[start of Task data]

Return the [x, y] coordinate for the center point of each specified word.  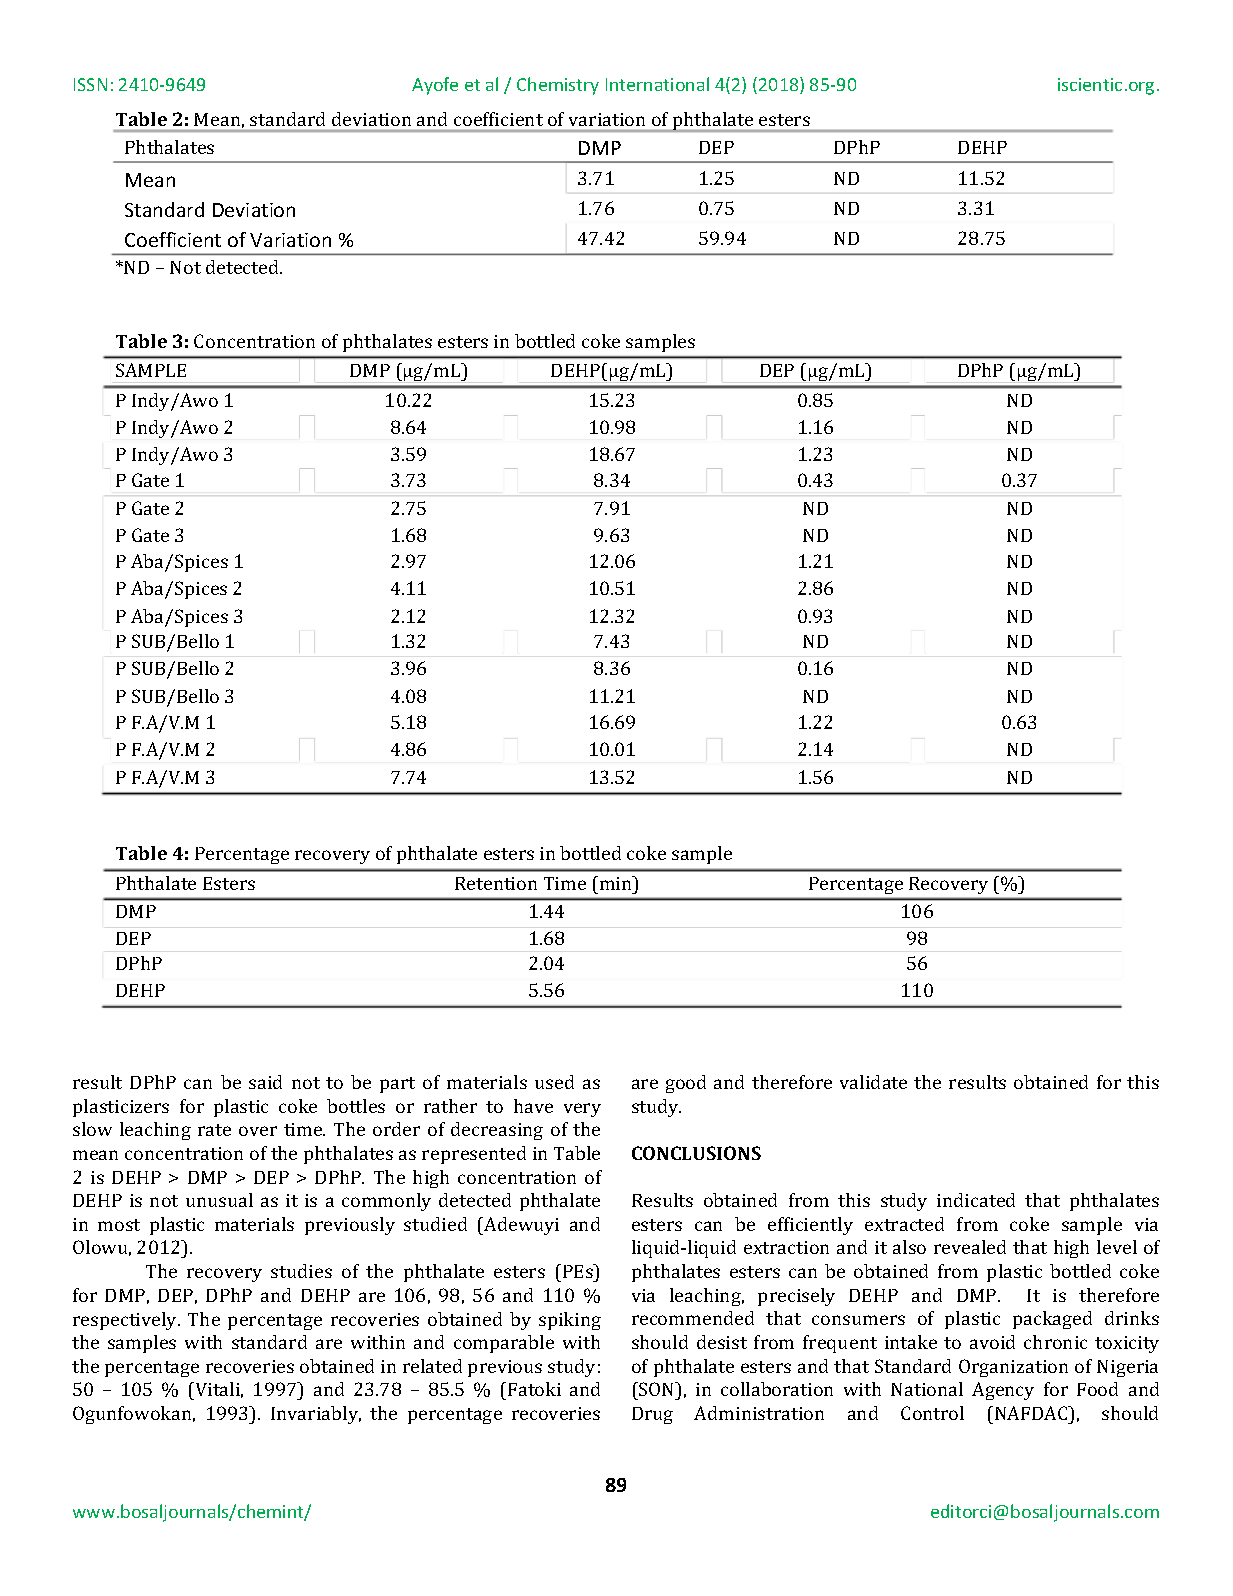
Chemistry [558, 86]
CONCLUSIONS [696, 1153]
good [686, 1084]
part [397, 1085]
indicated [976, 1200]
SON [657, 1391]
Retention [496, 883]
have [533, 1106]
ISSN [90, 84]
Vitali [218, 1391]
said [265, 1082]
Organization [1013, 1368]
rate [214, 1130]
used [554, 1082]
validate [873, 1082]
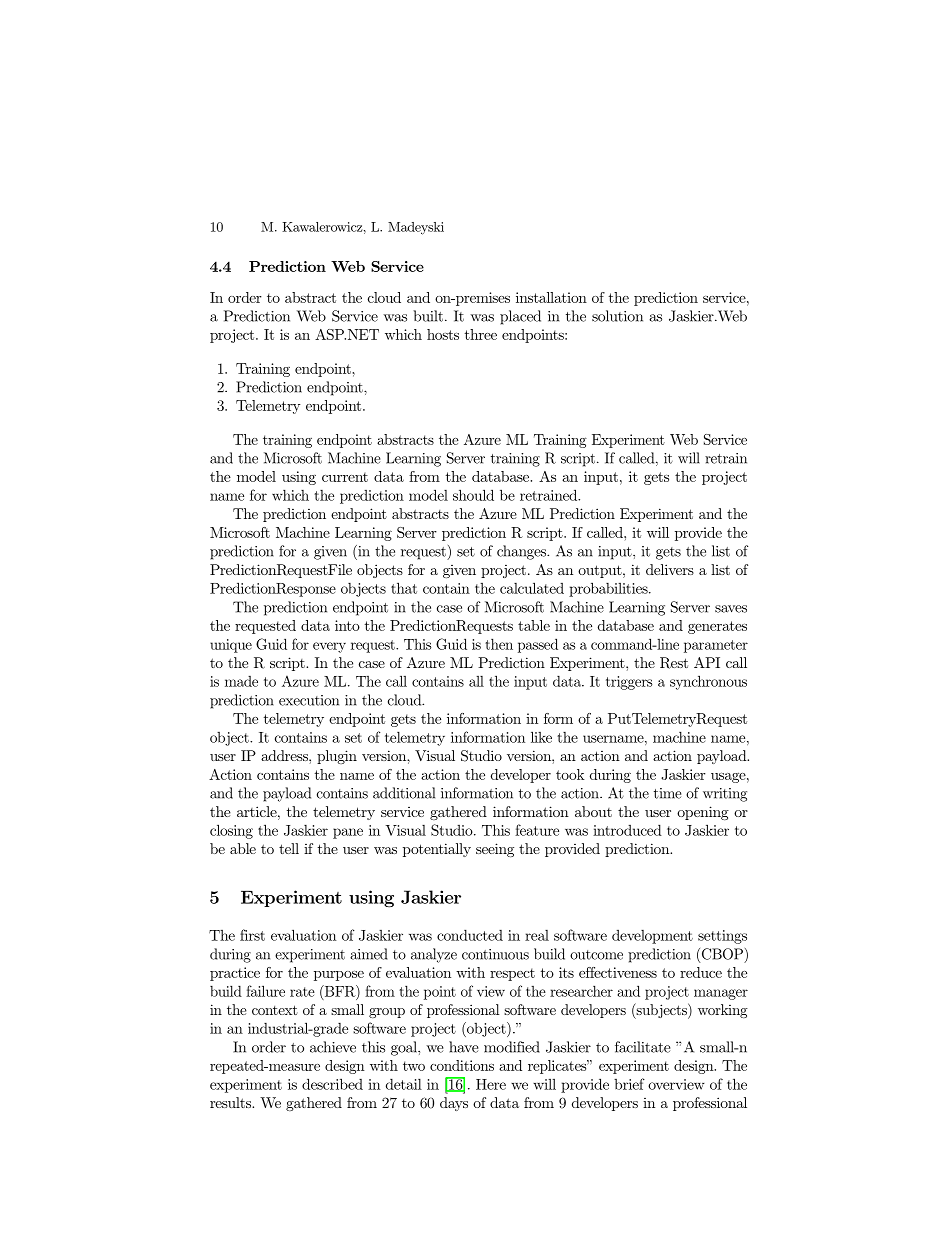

[end of Task data]

• [Task objective]
Please rewrite all the records above with "CONCLUSIONS" swapped for "RESULTS", leaving everything else unchanged and omitting the pictures.

• [Solution to the problem]
Return the [x, y] coordinate for the center point of each specified word.  
Chemistry [558, 86]
RESULTS [696, 1153]
good [686, 1084]
part [397, 1085]
indicated [976, 1200]
SON [657, 1391]
Retention [496, 883]
have [533, 1106]
ISSN [90, 84]
Vitali [218, 1391]
said [265, 1082]
Organization [1013, 1368]
rate [214, 1130]
used [554, 1082]
validate [873, 1082]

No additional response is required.